On the 10th of March, TheBusinessDesk.com reported that the Assura board was “minded to recommend” a new offer from a consortium led by Kohlberg Kravis Roberts (KKR) which values the Altrincham-headquartered company at £1.6 billion.

The 49.4p share cash offer is a 2.9% increase on KKR’s previous proposal of 48p, and both pledged to retain dividend payments and represents a 30.6% premium to the average Assura share price of 37.8p over the 3 months to 13 February 2025.

The consortium of KKR and Stonepeak, both long-term infrastructure investors, has said it will deploy further capital to the portfolio to continue its growth.

Assura and KKR have been contacted for comment.

At 4:17pm on the 3rd of April 2025 Assura said: “The board … notes this morning’s announcement by Primary Health Properties plc and confirms that it received today a revised indicative proposal from PHP regarding a possible share and cash offer for the company.

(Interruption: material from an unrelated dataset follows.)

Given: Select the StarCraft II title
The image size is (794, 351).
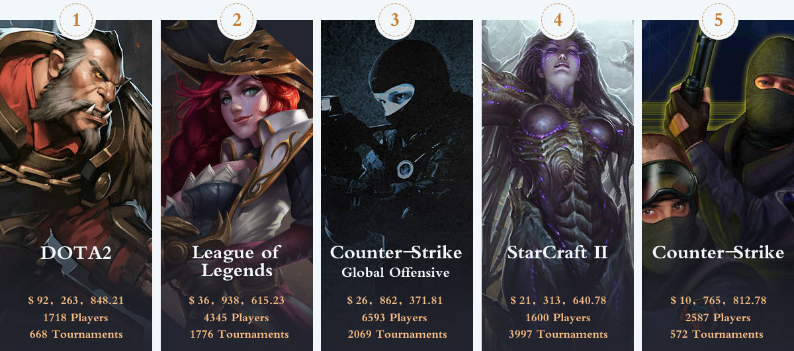Looking at the screenshot, I should pos(557,252).
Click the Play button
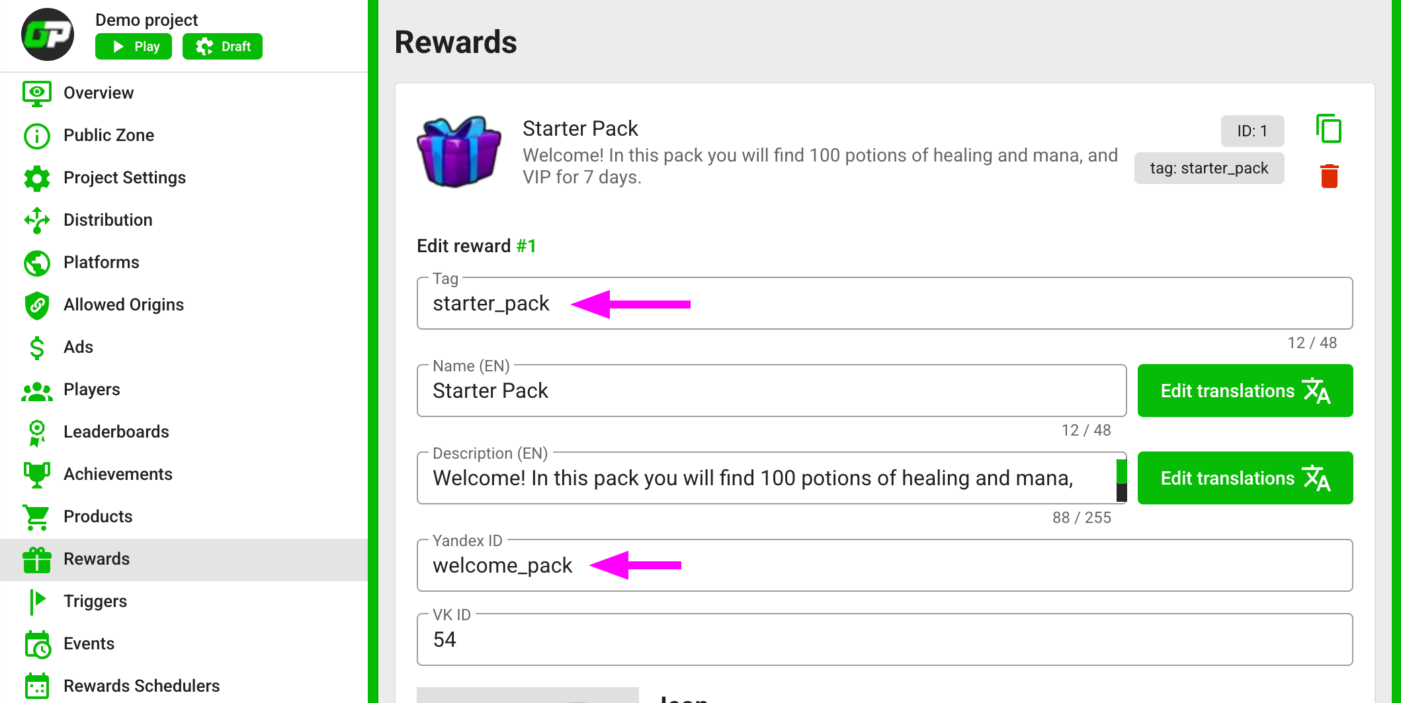The image size is (1401, 703). click(x=133, y=46)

“The board is currently reviewing the PHP Proposal with its advisers in light of the Board’s objective to maximise value for shareholders. A further announcement will be made as appropriate.”

Panmure Liberum immediately issued a note saying the lower PHP offer should be the preferred option for shareholders as Assura’s assets are socially critical infrastructure which could be monopolised in by private equity, that a deal with PHP will result in significant cost and operating synergies and the new, scaled business will benefit from a lower cost of capital.

Shore Capital analyst Andrew Saunders said the proposal offers significant value upside over KKR: “while at face value this is lower than the 49p in cash currently sitting on the table from KKR, it offers significantly more in our view once other factors are taken into consideration including the benefits of scale, cost savings and the re-rating potential offered by equity.”

Manchester investment platform AJ Bell’s investment director, Russ Mould, said: “It’s not often that a rival bid will come in at a lower level than one already on the table. Yet that’s the situation at medical facilities owner Assura where its UK peer Primary Health Properties has returned to counter the current proposal from private equity firm KKR.

“PHP’s argument is that there will be benefits from the combination for both sets of shareholders, and some investors in Assura might be persuaded by this argument given KKR’s takeover would be at a price some way below the valuation the company enjoyed a few years ago.

“However, others may prefer to take the cash now and, on that basis, Primary Health’s offer looks less attractive.”